According to Nicole Wallace of the McCain campaign, possibly never:
Oh, well, wait - maybe in two weeks, said Todd Harris yesterday, a Republican strategist who was John McCain's communications manager. Why not for at least two weeks? Listen:
And in fact, did anyone see Sarah Palin on the Sunday shows this morning? Nope. Just the boys. Governor Sarah Palin, the candidate about whom we know the least, remains the person we're seeing the least often and hearing from the most infrequently.
But is this scarcity of Sarah due to sexism?
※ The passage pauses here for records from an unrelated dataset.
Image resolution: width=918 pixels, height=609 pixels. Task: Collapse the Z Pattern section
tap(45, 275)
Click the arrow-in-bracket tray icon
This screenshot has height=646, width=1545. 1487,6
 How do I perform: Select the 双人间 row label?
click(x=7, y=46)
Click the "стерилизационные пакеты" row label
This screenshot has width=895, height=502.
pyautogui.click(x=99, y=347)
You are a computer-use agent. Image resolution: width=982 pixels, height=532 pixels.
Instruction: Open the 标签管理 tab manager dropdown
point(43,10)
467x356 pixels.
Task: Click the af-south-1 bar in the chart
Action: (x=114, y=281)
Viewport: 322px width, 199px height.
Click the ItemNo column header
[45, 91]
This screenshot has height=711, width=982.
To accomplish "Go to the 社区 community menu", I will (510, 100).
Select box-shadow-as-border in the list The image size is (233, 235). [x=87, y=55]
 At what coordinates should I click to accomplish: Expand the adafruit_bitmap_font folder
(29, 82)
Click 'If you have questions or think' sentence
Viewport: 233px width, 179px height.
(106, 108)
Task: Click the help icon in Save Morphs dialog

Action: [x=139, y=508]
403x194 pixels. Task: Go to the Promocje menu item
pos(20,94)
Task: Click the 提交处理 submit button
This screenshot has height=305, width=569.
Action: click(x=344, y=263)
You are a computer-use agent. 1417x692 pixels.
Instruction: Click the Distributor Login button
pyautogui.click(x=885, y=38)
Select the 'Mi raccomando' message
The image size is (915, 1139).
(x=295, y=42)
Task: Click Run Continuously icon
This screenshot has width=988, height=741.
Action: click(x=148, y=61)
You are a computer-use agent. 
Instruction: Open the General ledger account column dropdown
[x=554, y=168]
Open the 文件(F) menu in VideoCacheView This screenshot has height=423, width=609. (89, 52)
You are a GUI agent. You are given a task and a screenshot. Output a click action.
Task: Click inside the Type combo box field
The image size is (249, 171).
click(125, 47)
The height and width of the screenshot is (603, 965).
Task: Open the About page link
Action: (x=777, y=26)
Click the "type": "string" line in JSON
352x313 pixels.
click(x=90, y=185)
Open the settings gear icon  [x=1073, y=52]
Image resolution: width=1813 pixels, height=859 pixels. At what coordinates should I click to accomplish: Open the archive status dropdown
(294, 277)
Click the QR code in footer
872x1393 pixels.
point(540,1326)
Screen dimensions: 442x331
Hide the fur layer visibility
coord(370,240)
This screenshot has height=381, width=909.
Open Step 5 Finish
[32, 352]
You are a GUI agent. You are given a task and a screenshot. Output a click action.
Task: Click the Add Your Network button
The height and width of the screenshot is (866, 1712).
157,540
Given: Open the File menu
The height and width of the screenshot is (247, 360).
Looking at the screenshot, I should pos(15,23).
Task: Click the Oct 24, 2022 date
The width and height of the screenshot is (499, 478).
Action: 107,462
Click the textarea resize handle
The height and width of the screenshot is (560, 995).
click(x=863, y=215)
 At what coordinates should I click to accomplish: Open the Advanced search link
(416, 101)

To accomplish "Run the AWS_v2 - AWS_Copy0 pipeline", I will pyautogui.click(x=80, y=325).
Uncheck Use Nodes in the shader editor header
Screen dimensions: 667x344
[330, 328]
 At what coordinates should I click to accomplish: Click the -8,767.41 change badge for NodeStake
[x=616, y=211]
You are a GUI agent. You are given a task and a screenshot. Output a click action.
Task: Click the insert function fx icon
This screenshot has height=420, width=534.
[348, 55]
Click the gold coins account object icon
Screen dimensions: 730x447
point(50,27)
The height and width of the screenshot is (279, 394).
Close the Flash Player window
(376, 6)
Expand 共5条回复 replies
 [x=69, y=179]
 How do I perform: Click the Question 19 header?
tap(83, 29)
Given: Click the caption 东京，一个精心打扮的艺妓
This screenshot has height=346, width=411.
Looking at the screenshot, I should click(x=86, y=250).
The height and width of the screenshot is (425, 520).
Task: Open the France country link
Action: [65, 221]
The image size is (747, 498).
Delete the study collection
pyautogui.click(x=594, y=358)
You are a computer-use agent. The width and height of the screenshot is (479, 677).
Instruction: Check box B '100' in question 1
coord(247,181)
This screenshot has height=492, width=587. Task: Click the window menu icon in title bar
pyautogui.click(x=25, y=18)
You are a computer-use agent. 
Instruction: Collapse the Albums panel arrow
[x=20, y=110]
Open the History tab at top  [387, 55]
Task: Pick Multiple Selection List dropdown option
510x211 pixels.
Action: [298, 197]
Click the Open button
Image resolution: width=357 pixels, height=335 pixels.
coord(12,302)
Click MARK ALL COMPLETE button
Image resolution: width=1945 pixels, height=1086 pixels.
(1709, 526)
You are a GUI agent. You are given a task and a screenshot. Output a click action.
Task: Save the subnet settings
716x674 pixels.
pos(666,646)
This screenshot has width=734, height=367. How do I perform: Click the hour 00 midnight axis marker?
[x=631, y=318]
The McCain campaign is so afraid that she might make a mistake that they'll keep her out of the voters' view for at least fourteen days - when there's only 60 days left for voters to choose. Andrew Sullivan of The Atlantic calls this move sexist:
The sexism that implies that someone cannot stand up to reporters because she is a woman is appalling. This entire pick, of course, is incredibly sexist, and the handling of her in the last week the most sexist double standard I have ever seen in American politics. Can you imagine Hillary Clinton saying she wasn't going to answer questions for two weeks? Or Margaret Thatcher? Or Kay Bailey Hutchison? Or Elizabeth Dole? And none of these women were ever as close to global power as Sarah Palin now is. This is getting to Manchurian Candidate levels of creepiness. It's deeply sinister and slightly terrifying.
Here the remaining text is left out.